BEGIN
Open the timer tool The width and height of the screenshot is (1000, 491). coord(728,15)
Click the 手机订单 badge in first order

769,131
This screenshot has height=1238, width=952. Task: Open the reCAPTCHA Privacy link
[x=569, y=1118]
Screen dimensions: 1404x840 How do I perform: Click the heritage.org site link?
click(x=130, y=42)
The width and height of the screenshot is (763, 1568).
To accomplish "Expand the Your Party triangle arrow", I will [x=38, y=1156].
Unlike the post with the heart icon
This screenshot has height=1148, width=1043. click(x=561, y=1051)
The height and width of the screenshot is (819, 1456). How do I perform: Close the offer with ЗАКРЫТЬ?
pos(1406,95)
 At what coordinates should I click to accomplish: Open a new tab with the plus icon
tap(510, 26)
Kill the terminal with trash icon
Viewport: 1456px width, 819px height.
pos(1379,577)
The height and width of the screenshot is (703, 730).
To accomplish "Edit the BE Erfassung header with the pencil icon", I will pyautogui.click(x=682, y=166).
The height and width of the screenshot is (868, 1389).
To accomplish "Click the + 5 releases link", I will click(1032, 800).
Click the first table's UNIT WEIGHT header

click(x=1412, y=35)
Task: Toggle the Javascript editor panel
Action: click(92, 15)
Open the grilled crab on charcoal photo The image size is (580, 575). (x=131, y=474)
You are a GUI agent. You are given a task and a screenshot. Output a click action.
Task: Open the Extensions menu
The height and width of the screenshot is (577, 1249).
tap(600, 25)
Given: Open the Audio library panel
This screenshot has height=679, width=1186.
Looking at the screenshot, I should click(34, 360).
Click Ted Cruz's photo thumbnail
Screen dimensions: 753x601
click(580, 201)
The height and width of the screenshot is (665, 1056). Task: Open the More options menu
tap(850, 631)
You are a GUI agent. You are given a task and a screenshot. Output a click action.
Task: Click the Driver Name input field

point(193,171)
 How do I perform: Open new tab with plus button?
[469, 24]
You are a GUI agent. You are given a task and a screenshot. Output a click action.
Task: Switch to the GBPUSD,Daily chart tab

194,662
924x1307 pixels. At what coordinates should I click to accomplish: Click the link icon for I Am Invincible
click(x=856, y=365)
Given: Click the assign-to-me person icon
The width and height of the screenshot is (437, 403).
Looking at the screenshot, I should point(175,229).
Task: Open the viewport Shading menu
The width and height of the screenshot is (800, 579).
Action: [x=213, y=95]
END
--- ABOUT THIS TASK ---
Restate the records above exactly.

--- RESULT ---
Open the timer tool The width and height of the screenshot is (1000, 491). coord(728,15)
Click the 手机订单 badge in first order

769,131
This screenshot has height=1238, width=952. Task: Open the reCAPTCHA Privacy link
[x=569, y=1118]
Screen dimensions: 1404x840 How do I perform: Click the heritage.org site link?
click(x=130, y=42)
The width and height of the screenshot is (763, 1568).
To accomplish "Expand the Your Party triangle arrow", I will [x=38, y=1156].
Unlike the post with the heart icon
This screenshot has height=1148, width=1043. click(x=561, y=1051)
The height and width of the screenshot is (819, 1456). How do I perform: Close the offer with ЗАКРЫТЬ?
pos(1406,95)
 At what coordinates should I click to accomplish: Open a new tab with the plus icon
tap(510, 26)
Kill the terminal with trash icon
Viewport: 1456px width, 819px height.
pos(1379,577)
The height and width of the screenshot is (703, 730).
To accomplish "Edit the BE Erfassung header with the pencil icon", I will pyautogui.click(x=682, y=166).
The height and width of the screenshot is (868, 1389).
To accomplish "Click the + 5 releases link", I will click(1032, 800).
Click the first table's UNIT WEIGHT header

click(x=1412, y=35)
Task: Toggle the Javascript editor panel
Action: click(92, 15)
Open the grilled crab on charcoal photo The image size is (580, 575). (x=131, y=474)
You are a GUI agent. You are given a task and a screenshot. Output a click action.
Task: Open the Extensions menu
The height and width of the screenshot is (577, 1249).
tap(600, 25)
Given: Open the Audio library panel
This screenshot has height=679, width=1186.
Looking at the screenshot, I should click(34, 360).
Click Ted Cruz's photo thumbnail
Screen dimensions: 753x601
click(580, 201)
The height and width of the screenshot is (665, 1056). Task: Open the More options menu
tap(850, 631)
You are a GUI agent. You are given a task and a screenshot. Output a click action.
Task: Click the Driver Name input field

point(193,171)
 How do I perform: Open new tab with plus button?
[469, 24]
You are a GUI agent. You are given a task and a screenshot. Output a click action.
Task: Switch to the GBPUSD,Daily chart tab

194,662
924x1307 pixels. At what coordinates should I click to accomplish: Click the link icon for I Am Invincible
click(x=856, y=365)
Given: Click the assign-to-me person icon
The width and height of the screenshot is (437, 403).
Looking at the screenshot, I should point(175,229).
Task: Open the viewport Shading menu
The width and height of the screenshot is (800, 579).
Action: [x=213, y=95]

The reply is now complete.